The munge function

Author : Ashley G Truter
Updated: 22-Jun-2016
Purpose: This document describes the munge function.

The munge script patches the remove-each function in R3 to return the modified series.


USAGE:
    MUNGE data spec /sheet name
                    /update action /delete /part columns /where condition /compact
                    /only
                    /group having
                    /order
                    /save file /list

DESCRIPTION:
    Load and/or manipulate a block of tabular (column and row) values.
    MUNGE is a function value.

ARGUMENTS:
    data -- REBOL block, CSV or Excel file (block! file! binary! vector!)
    spec -- Size of each record or block of heading words (none! gets cols? file) (integer! block! none!)

REFINEMENTS:
    /sheet -- Excel worksheet (default is 1)
        name (string! word! integer!)
    /update -- Offset/value pairs (returns original block)
        action (block!)
    /delete -- Delete matching rows (returns original block)
    /part -- Offset position(s) to retrieve
        columns (block! integer! word!)
    /where -- Expression that can reference columns as c1, c2, etc
        condition (block!)
    /compact -- Remove blank rows
    /only -- Remove duplicate rows
    /group -- One of count, max, min or sum
        having -- Word or expression that can reference the initial result set column as count, max, etc (word! block!)
    /order -- Sort result set
    /save -- Write result to a delimited file
        file -- csv or txt (file!)
    /list -- Return new-line records

Reading from Excel uses Powershell and is dependant upon the relevant software being installed.

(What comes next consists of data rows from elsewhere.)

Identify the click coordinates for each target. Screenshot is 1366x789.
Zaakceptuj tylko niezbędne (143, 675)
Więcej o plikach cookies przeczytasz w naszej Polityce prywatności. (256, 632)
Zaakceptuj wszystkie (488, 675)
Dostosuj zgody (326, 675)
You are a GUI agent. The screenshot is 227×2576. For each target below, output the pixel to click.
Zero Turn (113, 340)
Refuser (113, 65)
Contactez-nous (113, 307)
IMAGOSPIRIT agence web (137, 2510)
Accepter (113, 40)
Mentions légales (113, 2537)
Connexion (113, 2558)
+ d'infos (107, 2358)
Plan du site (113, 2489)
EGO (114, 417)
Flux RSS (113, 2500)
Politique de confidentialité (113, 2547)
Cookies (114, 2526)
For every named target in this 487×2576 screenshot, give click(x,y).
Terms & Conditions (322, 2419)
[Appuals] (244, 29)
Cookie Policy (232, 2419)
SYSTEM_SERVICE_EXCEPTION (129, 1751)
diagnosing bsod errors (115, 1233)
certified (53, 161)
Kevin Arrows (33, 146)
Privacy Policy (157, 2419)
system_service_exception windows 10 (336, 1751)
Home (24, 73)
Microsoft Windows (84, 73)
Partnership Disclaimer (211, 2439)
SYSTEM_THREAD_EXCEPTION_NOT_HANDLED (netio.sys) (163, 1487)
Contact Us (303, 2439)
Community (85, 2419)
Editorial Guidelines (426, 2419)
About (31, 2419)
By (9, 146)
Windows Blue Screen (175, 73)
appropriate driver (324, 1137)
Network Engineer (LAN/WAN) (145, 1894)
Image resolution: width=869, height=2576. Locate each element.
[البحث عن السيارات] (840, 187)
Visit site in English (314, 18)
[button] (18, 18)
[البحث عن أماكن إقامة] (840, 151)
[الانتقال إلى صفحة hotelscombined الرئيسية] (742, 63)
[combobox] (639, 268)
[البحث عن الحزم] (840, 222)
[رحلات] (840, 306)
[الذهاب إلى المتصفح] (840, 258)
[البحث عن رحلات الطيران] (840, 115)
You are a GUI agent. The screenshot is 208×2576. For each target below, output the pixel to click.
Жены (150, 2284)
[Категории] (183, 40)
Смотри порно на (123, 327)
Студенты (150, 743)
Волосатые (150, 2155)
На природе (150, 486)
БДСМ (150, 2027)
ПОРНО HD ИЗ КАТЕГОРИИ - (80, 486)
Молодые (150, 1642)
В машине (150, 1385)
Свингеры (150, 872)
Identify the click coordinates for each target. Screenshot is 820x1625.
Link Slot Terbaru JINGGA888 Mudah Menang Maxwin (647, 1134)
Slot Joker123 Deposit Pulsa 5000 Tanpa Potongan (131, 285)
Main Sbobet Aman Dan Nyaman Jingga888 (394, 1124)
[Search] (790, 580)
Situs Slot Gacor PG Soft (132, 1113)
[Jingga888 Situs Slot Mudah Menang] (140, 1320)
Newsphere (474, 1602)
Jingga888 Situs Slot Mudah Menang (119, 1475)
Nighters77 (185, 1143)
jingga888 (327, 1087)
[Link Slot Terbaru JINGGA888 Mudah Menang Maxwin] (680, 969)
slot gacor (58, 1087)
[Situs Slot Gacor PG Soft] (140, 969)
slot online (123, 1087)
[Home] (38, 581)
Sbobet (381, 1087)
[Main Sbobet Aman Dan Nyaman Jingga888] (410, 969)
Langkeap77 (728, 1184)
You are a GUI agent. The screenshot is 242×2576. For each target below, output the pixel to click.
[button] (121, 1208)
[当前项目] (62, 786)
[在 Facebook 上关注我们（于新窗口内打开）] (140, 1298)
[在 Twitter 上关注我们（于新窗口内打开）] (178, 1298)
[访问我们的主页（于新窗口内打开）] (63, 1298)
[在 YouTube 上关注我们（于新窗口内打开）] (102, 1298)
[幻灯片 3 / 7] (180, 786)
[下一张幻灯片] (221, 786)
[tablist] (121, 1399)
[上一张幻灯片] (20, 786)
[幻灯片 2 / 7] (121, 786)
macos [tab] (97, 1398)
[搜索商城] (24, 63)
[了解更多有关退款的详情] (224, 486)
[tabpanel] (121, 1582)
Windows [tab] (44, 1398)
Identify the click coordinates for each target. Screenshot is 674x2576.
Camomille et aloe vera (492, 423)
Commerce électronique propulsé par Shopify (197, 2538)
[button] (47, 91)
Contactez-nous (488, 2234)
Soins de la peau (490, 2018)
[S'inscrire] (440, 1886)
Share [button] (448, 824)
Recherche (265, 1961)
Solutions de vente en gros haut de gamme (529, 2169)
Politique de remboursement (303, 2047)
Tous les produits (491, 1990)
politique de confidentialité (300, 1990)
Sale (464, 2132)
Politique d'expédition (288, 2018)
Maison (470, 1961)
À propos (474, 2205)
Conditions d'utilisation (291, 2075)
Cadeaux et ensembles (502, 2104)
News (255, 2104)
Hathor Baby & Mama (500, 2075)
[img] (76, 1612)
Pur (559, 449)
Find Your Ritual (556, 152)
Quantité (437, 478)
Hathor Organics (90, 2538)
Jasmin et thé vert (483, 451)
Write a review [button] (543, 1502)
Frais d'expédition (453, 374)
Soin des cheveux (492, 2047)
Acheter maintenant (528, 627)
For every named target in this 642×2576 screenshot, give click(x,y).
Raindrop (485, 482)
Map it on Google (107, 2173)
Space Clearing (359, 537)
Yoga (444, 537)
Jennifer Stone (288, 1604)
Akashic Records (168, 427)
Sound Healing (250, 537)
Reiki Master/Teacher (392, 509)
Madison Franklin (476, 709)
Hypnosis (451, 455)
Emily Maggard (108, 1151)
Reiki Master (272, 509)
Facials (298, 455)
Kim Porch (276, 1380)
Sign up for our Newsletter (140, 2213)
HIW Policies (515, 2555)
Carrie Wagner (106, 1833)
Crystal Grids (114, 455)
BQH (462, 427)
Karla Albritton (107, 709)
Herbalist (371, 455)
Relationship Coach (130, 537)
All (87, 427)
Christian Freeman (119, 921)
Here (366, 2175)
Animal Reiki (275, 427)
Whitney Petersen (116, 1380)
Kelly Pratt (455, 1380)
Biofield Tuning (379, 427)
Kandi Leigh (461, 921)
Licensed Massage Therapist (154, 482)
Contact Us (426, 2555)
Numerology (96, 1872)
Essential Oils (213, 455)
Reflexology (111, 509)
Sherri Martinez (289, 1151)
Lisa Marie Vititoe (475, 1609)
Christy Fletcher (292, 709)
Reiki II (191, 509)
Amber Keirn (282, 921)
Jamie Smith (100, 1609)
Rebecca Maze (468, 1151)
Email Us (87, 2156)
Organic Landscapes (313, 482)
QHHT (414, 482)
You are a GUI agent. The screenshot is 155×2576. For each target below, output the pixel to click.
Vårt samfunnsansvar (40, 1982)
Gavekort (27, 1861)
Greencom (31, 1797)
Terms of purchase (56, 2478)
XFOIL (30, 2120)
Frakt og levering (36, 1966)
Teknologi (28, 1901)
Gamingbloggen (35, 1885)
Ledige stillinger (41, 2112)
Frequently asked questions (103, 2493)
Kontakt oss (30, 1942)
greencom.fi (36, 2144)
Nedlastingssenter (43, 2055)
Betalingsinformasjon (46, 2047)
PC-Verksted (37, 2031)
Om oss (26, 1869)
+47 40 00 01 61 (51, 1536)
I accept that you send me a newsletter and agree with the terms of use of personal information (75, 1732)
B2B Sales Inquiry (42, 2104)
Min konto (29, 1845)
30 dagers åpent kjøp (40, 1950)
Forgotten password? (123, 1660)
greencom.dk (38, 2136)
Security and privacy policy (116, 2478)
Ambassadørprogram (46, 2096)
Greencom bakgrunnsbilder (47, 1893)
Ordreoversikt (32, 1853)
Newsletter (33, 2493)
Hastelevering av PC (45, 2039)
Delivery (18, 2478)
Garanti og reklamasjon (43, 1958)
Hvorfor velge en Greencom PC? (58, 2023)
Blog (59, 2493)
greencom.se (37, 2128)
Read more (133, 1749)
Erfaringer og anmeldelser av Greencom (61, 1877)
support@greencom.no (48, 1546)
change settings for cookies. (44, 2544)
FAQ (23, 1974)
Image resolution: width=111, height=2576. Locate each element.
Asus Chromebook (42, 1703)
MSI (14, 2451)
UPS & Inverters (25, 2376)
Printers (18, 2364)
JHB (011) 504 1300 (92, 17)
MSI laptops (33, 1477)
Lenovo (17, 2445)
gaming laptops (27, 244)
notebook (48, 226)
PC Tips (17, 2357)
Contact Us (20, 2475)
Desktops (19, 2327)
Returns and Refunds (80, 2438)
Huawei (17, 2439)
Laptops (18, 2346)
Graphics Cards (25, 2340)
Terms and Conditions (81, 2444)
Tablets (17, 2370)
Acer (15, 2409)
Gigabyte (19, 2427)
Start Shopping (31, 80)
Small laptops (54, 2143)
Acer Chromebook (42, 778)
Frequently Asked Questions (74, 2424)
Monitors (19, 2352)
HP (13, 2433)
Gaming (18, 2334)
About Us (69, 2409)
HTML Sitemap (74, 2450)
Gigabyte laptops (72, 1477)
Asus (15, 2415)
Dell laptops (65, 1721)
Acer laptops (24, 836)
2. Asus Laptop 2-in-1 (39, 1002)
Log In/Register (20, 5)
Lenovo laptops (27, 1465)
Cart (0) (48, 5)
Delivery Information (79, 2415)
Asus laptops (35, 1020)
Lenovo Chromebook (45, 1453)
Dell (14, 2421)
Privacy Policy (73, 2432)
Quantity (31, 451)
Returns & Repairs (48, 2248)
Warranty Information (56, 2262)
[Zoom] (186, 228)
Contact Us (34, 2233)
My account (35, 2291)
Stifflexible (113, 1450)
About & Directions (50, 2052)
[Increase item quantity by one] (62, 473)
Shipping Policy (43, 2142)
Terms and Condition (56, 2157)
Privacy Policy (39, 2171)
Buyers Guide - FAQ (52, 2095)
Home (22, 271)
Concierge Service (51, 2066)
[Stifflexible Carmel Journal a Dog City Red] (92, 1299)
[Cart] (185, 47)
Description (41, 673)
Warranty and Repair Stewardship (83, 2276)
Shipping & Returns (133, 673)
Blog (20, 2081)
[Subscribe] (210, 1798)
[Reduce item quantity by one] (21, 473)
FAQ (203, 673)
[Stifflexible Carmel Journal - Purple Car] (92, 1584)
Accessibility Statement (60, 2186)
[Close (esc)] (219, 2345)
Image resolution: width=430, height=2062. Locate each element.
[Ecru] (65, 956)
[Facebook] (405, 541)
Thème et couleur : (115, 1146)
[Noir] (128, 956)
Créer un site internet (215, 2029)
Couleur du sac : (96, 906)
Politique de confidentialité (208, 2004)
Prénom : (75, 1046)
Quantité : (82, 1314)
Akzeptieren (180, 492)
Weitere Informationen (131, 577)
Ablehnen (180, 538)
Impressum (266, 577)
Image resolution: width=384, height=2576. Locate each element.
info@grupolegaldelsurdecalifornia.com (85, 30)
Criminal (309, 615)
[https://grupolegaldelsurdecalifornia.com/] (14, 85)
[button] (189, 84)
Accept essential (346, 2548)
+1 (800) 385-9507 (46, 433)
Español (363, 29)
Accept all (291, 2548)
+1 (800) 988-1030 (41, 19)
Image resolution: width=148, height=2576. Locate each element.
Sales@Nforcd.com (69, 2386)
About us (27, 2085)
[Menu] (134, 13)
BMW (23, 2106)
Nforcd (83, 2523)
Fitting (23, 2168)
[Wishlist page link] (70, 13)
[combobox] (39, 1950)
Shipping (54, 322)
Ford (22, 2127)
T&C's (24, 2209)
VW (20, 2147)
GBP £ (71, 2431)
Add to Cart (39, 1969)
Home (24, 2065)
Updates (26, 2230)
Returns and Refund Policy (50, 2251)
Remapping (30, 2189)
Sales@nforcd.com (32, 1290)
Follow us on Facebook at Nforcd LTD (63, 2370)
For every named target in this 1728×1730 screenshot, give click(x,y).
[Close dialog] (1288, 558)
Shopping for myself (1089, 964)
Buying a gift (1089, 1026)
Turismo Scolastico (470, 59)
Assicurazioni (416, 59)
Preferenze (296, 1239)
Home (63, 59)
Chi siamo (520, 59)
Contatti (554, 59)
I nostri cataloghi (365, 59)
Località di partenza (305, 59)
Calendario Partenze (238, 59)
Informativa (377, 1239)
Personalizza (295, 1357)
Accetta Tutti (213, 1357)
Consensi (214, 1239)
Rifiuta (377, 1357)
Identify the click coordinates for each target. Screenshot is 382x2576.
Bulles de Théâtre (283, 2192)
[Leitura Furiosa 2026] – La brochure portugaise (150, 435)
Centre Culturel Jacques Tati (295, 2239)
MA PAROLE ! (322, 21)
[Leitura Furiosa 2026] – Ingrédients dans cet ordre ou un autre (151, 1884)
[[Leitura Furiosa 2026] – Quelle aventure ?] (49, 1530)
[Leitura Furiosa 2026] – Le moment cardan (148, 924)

For further options when loading data see the load-excel function.

Arguments

data

Must be a block or delimited file.

>> munge [a 1 b 2] 2
== [a 1 b 2]
>> munge %test.csv 2
== [a 1 b 2]

spec

An integer specifying the number of columns or a block of column name words. Specifying none for a file will use the cols? function to determine the number of columns.

>> munge [a 1 b 2] 2
>> munge [a 1 b 2] [A B]
>> munge %test.xlsx none

If an integer is used then column names will default to c1, c2, etc up to the number of columns specified. Column names can be referenced in the /where condition, /update action and /group having blocks.

Refinements

Refinements are evaluated in the order presented so, for example, a /where/group will exclude rows prior to grouping.

File

/sheet

Expects a sheet number or name. Default is 1.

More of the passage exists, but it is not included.